Spanning Trees
摘要
Positive trees are crucial for partitioning a matrix-weighted graph into small connected components, from which they may be merged into larger clusters. If there exists a positive spanning tree, the matrix-weighted graph will be immediately connected; however, the reverse does not hold. Properties such as distances and product distances of positive spanning trees were studied in existing works; however, there is a lack of a corresponding study for general connected matrix-weighted graphs. This chapter firstly focuses on finding connected spanning subgraphs of a connected graph G with the least possible number of edges, which are termed expanded positive spanning trees. As an expanded positive spanning tree can only be sought via exhaustive searching, two greedy algorithms are proposed to find a heuristic solution, which is referred to as a quasi-positive spanning tree.
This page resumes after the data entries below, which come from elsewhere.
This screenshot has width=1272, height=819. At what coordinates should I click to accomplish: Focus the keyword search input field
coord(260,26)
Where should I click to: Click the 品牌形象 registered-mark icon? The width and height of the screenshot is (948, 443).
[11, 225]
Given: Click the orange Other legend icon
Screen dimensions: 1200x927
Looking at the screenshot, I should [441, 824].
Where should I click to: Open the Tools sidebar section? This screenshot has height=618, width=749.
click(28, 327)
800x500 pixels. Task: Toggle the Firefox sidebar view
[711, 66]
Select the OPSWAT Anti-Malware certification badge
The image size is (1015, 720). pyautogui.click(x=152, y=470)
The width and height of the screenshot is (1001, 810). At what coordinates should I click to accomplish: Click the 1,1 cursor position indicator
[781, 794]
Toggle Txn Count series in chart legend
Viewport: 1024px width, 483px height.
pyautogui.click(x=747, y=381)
The proposed algorithms hinge on the dependence of the graph spectrum with the addition or removal of edges and vertices in a matrix-weighted graph. Next, an algebraic version of the matrix-tree theorem is presented for connected matrix-weighted graphs. The theorem relates positive eigenvalues of the matrix-weighted Laplacian with the determinant of the grounded Laplacian. Specific formulas are then derived for path, cycle, and star matrix-weighted graphs. This chapter also provides several formulas on the minimum number of edges in an expanded positive spanning tree which only relies on the number of vertices and the dimension of the matrix weight. An algorithm for generating matrix-weighted graphs with a pre-selected number of clusters is also introduced.